Verweerder is op grond van artikel 97, eerste lid, van Verordening 1306/2013, in samenhang met artikel 39, eerste lid, van de gedelegeerde Verordening (EU) nr. 640/2014 van de Commissie van 11 maart 2014 tot aanvulling van Verordening (EU) nr. 1306/2013 van het Europees Parlement en de Raad wat betreft het geïntegreerd beheers- en controlesysteem en de voorwaarden voor weigering of intrekking van betalingen en voor administratieve sancties in het kader van rechtstreekse betalingen, plattelandsontwikkelingsbijstand en de randvoorwaarden gehouden om voor de geconstateerde niet-naleving een randvoorwaardenkorting vast te stellen.

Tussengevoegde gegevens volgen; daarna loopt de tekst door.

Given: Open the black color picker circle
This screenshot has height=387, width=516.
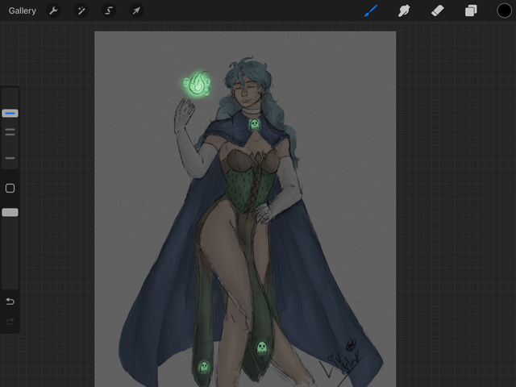Looking at the screenshot, I should tap(504, 11).
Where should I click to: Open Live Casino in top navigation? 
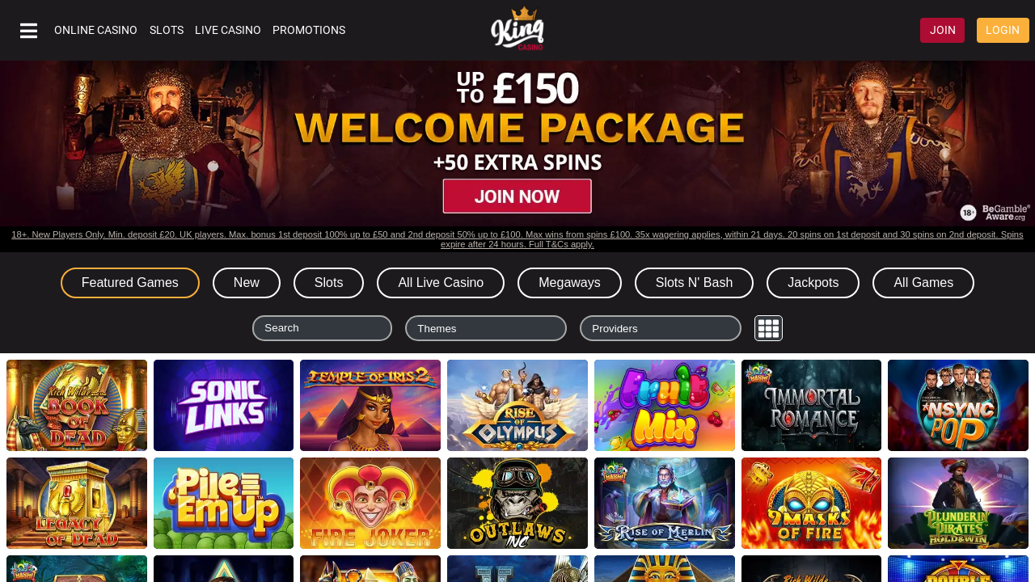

7. Het betoog van appellante dat de wijziging van de beoordelingsgrond in het bestreden besluit niet getuigt van correct handelen, slaagt evenmin. Het feit dat verweerder de wettelijke grondslag in het bestreden besluit heeft gewijzigd ten opzichte van het primaire besluit, betekent niet dat het bestreden besluit daarmee onrechtmatig is. Het karakter van de bestuurlijke heroverweging brengt immers mee dat het bestuursorgaan op grond van artikel 7:11 van de Algemene wet bestuursrecht (Awb) de mogelijkheid heeft om een besluit aan te vullen of te wijzigen.
8. Het beroep is dan ook ongegrond.
9. Voor een proceskostenveroordeling bestaat geen aanleiding.

Beslissing

Het College verklaart het beroep ongegrond.
Deze uitspraak is gedaan door mr. H.B. van Gijn in aanwezigheid van mr. L. van Gulick, griffier. De beslissing is in het openbaar uitgesproken op 28 februari 2017.